Anchorage police on Friday identified the second victim in the deadly Spenard apartment house fire Wednesday as 63-year-old Vivian Hall, a bedridden woman whose family couldn't be found.
Later Friday, more than 50 people gathered in a candlelight vigil to mourn and remember the other victim, Teuaililo Nua, a 38-year-old halfway house case manager, wife and mother of two.
Police said they were releasing Hall's name before they could notify her next of kin because the department has been unable to find her family. In a brief statement Friday afternoon, they asked the public for help in locating them.
Hall was bedridden, according to Ruby Becker, who said she was a caregiver for Hall last summer. She said Hall lived on the second floor of Royal Suite Apartments, the site of the fire.
"She told me she's adopted, she's from Ohio," Becker said. "An invalid was stuck on the second floor."
Becker said she saw Anchorage Fire Department personnel remove a body bag containing Hall's remains from the apartment on Wednesday.
[Nua remembered as warm, hardworking and going 'above and beyond']
Nua was found dead Wednesday at the scene of the fire, which left the apartment building at 3811 Minnesota Drive largely a blackened shell.
Dozens of people were displaced after the fire, and 16 were injured. The Red Cross said Friday it was closing a shelter for residents of the fire because they had found housing elsewhere.
Investigators are still looking into what caused the fire.
In their statement, the Anchorage Police Department asked anyone with information about Hall's family to call the department at 907-786-8900 or the State Medical Examiner Office at 907-334-2200.
Near the candlelight vigil for Nua, in the parking lot behind the Royal Suite apartments, people had tied balloons to a fence adorned with Nua's photographs and red, heart-shaped wreaths and posters expressing loss and love.

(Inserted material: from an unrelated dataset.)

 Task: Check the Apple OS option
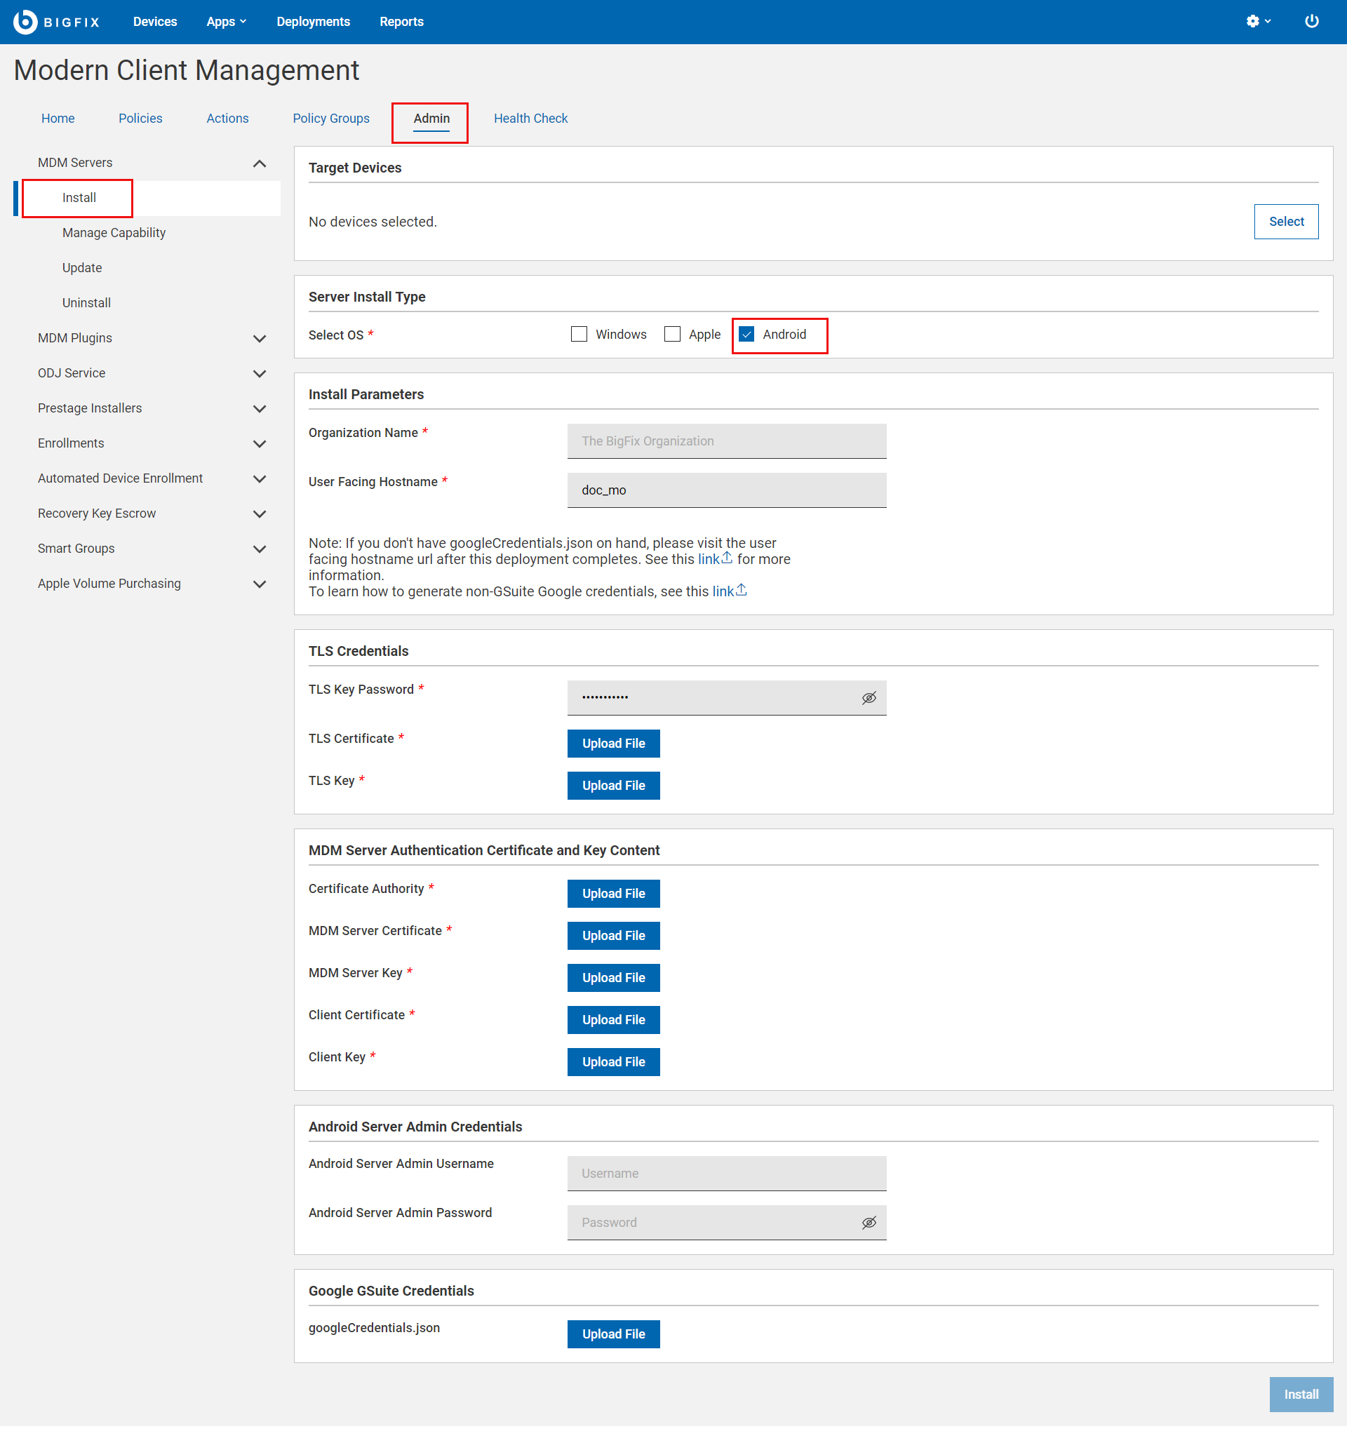672,334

"We Love U Aunty," "I (heart) you mommy," and "Love & Miss you Teu," the posters read.
As snow fell and traffic skidded by on Minnesota Drive, the group huddled together and listened to Nua's sister-in-law, Judy Tanuvasa, lament the untimely death.
Tanuvasa said Nua was loved by everyone in their large family and adored by her friends. Nua loved to sing, eat Samoan food and help people in need, she said.
"This is a reminder, a warning for those living life who forget how fragile and uncertain it can be," Tanuvasa said.
Her speech was followed by a moment of silence and a prayer, when everyone held hands, wiped tears from their cheeks and bowed their heads toward the ground.